— begin The records —

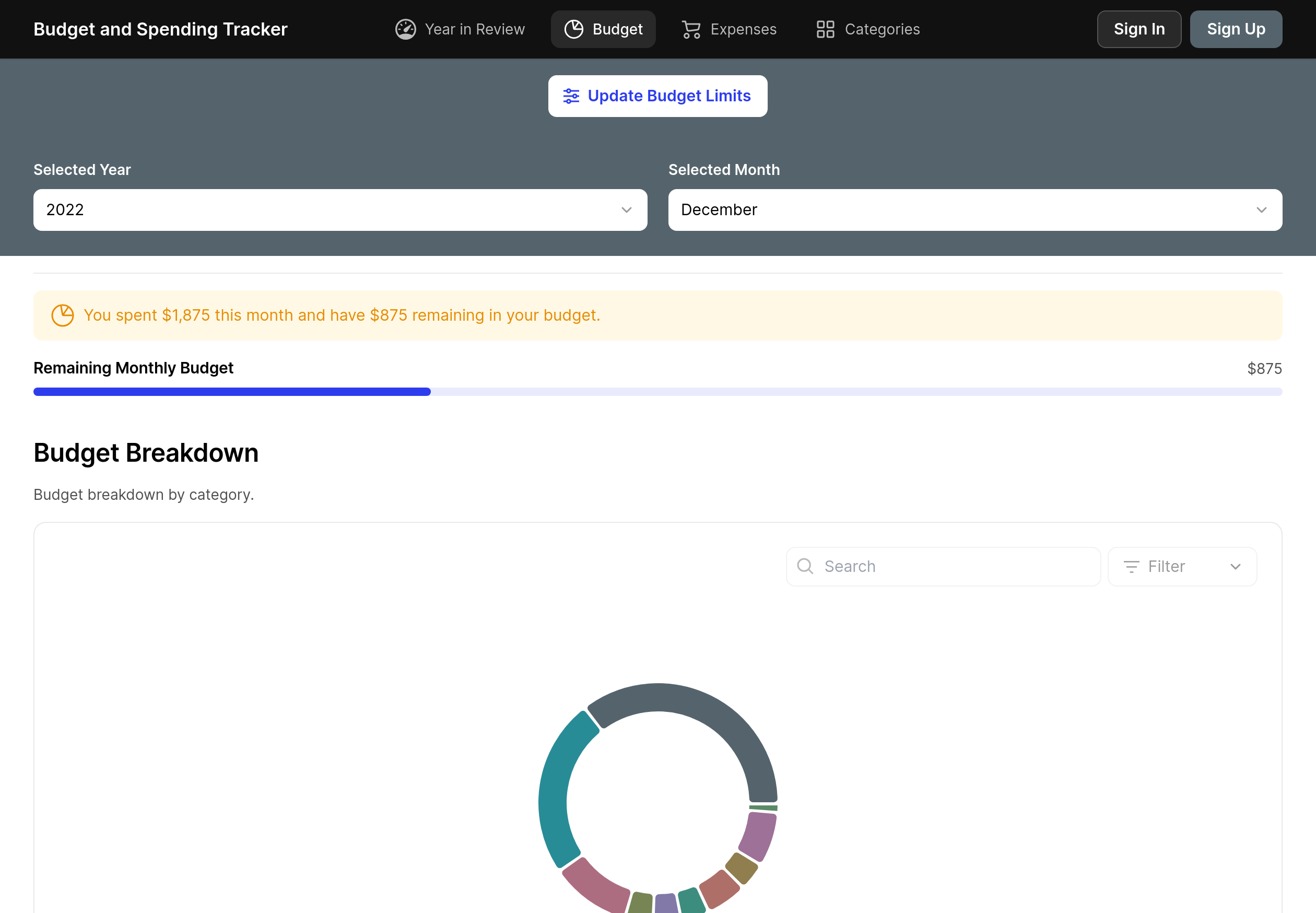Click the sliders icon on Update Budget Limits
Screen dimensions: 1316x913
tap(571, 96)
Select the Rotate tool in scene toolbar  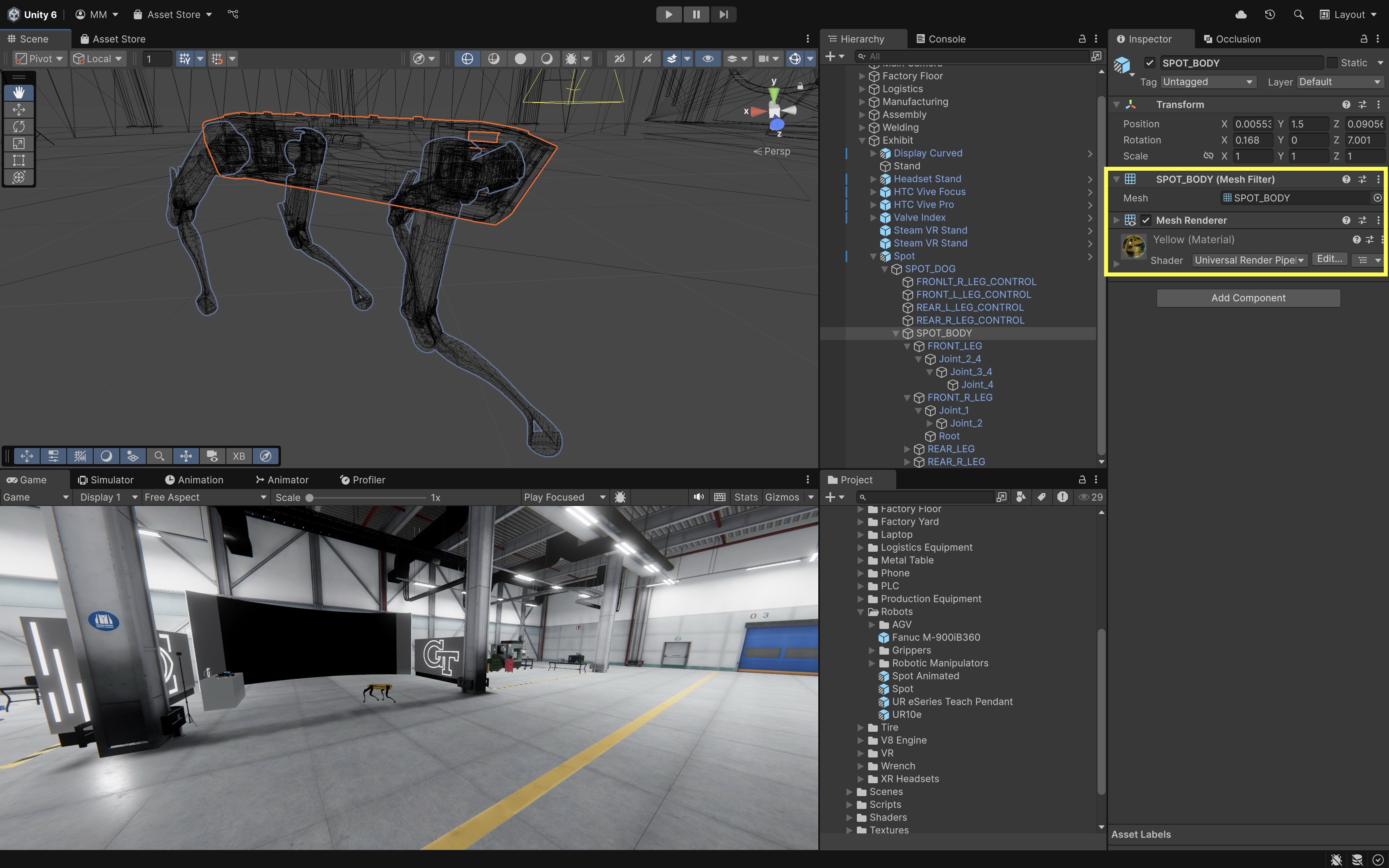coord(18,126)
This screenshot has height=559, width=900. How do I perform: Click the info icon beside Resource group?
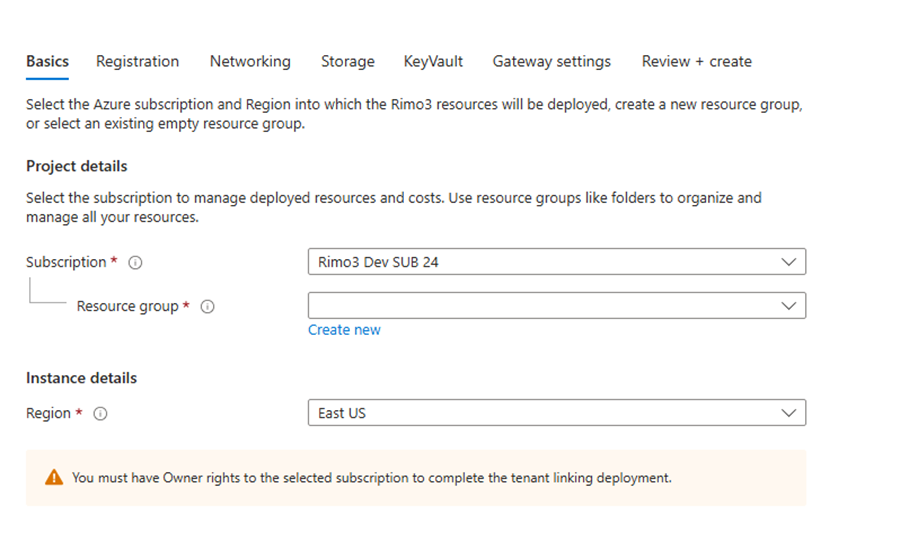(208, 307)
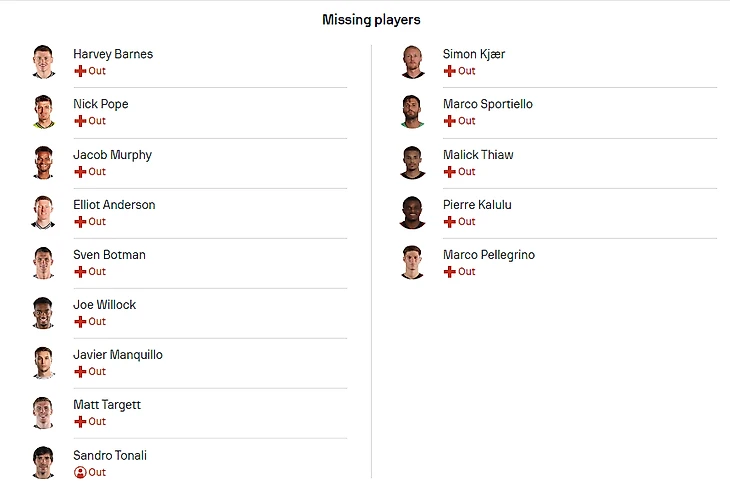Click the red cross icon under Sven Botman
The width and height of the screenshot is (730, 491).
pyautogui.click(x=80, y=272)
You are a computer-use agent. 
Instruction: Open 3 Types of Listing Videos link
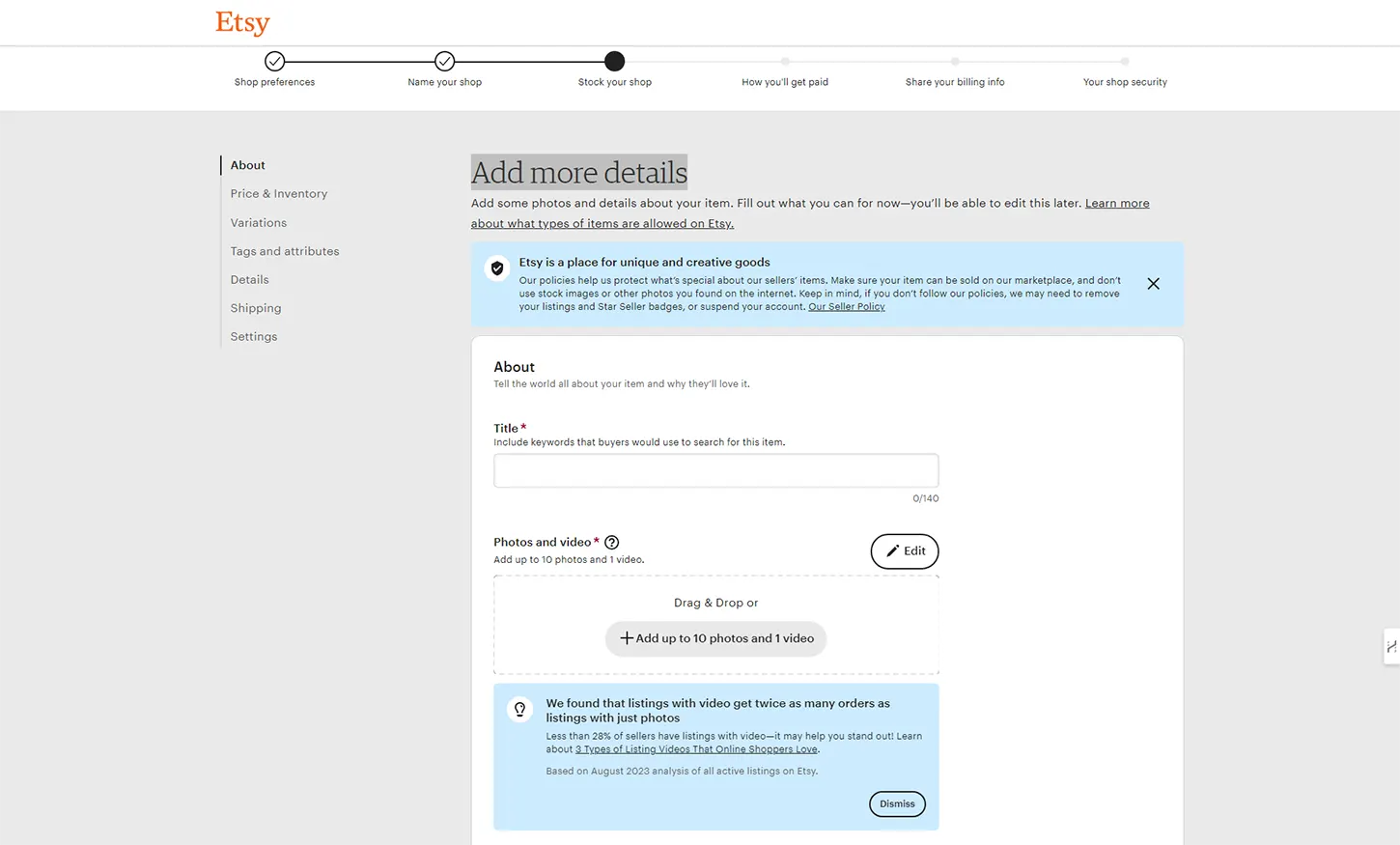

— end The records —

#### Exercise
Copy the entries from the line containing "This screenshot has" through the end, with "Resource group" replaced by "Subscription" and nothing else changed. Leave the pictures out.

#### Full answer
This screenshot has height=559, width=900. How do I perform: Click the info icon beside Subscription?
(208, 307)
Click the red cross icon under Sven Botman
The width and height of the screenshot is (730, 491).
pyautogui.click(x=80, y=272)
You are a computer-use agent. 
Instruction: Open 3 Types of Listing Videos link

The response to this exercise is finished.